**What you will do**
Rewrite the entries below with "GUI agent" swapped for "screen assistant" everywhere, keeping everything else the same.

**Data records**
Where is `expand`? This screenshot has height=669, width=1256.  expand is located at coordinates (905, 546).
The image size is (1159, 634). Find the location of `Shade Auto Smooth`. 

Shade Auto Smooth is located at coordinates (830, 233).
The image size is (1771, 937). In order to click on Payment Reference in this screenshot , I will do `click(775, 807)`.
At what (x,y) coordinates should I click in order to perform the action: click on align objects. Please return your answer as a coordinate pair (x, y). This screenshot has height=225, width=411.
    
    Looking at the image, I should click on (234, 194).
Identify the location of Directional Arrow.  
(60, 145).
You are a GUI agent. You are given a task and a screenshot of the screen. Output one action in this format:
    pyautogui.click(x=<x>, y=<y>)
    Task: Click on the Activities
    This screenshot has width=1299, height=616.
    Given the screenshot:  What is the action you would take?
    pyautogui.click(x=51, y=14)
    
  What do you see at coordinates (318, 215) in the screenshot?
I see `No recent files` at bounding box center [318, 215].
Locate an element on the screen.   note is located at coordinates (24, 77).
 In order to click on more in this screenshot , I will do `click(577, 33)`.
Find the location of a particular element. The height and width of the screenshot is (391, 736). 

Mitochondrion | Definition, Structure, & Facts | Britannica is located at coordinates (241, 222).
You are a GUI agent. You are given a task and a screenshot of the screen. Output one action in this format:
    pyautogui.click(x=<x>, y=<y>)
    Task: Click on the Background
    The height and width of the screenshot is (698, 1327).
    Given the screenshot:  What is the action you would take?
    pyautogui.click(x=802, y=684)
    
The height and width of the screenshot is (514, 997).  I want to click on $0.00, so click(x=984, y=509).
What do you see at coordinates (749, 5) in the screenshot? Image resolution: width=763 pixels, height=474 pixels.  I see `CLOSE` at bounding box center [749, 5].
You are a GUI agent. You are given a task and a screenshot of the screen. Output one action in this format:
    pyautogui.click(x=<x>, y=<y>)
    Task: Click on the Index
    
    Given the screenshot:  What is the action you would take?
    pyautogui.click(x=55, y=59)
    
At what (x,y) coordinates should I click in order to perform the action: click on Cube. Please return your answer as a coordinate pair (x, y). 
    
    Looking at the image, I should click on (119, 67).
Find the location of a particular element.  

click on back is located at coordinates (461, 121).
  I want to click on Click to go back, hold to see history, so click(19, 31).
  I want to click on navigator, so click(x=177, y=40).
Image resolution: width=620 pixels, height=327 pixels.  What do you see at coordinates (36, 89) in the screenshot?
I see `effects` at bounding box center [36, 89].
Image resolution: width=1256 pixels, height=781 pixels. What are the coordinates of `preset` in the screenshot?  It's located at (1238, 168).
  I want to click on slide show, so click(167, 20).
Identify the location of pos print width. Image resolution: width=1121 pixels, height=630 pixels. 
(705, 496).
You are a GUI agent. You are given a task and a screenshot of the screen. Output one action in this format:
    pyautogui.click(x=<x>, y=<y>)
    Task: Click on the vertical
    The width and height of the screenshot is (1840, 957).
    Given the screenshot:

**Reply**
Where is `expand`? This screenshot has height=669, width=1256.  expand is located at coordinates (905, 546).
The image size is (1159, 634). Find the location of `Shade Auto Smooth`. 

Shade Auto Smooth is located at coordinates (830, 233).
The image size is (1771, 937). In order to click on Payment Reference in this screenshot , I will do `click(775, 807)`.
At what (x,y) coordinates should I click in order to perform the action: click on align objects. Please return your answer as a coordinate pair (x, y). This screenshot has height=225, width=411.
    
    Looking at the image, I should click on (234, 194).
Identify the location of Directional Arrow.  
(60, 145).
You are a screen assistant. You are given a task and a screenshot of the screen. Output one action in this format:
    pyautogui.click(x=<x>, y=<y>)
    Task: Click on the Activities
    This screenshot has width=1299, height=616.
    Given the screenshot:  What is the action you would take?
    pyautogui.click(x=51, y=14)
    
  What do you see at coordinates (318, 215) in the screenshot?
I see `No recent files` at bounding box center [318, 215].
Locate an element on the screen.   note is located at coordinates (24, 77).
 In order to click on more in this screenshot , I will do `click(577, 33)`.
Find the location of a particular element. The height and width of the screenshot is (391, 736). 

Mitochondrion | Definition, Structure, & Facts | Britannica is located at coordinates (241, 222).
You are a screen assistant. You are given a task and a screenshot of the screen. Output one action in this format:
    pyautogui.click(x=<x>, y=<y>)
    Task: Click on the Background
    The height and width of the screenshot is (698, 1327).
    Given the screenshot:  What is the action you would take?
    pyautogui.click(x=802, y=684)
    
The height and width of the screenshot is (514, 997).  I want to click on $0.00, so click(x=984, y=509).
What do you see at coordinates (749, 5) in the screenshot? Image resolution: width=763 pixels, height=474 pixels.  I see `CLOSE` at bounding box center [749, 5].
You are a screen assistant. You are given a task and a screenshot of the screen. Output one action in this format:
    pyautogui.click(x=<x>, y=<y>)
    Task: Click on the Index
    
    Given the screenshot:  What is the action you would take?
    pyautogui.click(x=55, y=59)
    
At what (x,y) coordinates should I click in order to perform the action: click on Cube. Please return your answer as a coordinate pair (x, y). 
    
    Looking at the image, I should click on (119, 67).
Find the location of a particular element.  

click on back is located at coordinates (461, 121).
  I want to click on Click to go back, hold to see history, so click(19, 31).
  I want to click on navigator, so click(x=177, y=40).
Image resolution: width=620 pixels, height=327 pixels.  What do you see at coordinates (36, 89) in the screenshot?
I see `effects` at bounding box center [36, 89].
Image resolution: width=1256 pixels, height=781 pixels. What are the coordinates of `preset` in the screenshot?  It's located at (1238, 168).
  I want to click on slide show, so click(167, 20).
Identify the location of pos print width. Image resolution: width=1121 pixels, height=630 pixels. 
(705, 496).
You are a screen assistant. You are given a task and a screenshot of the screen. Output one action in this format:
    pyautogui.click(x=<x>, y=<y>)
    Task: Click on the vertical
    The width and height of the screenshot is (1840, 957).
    Given the screenshot:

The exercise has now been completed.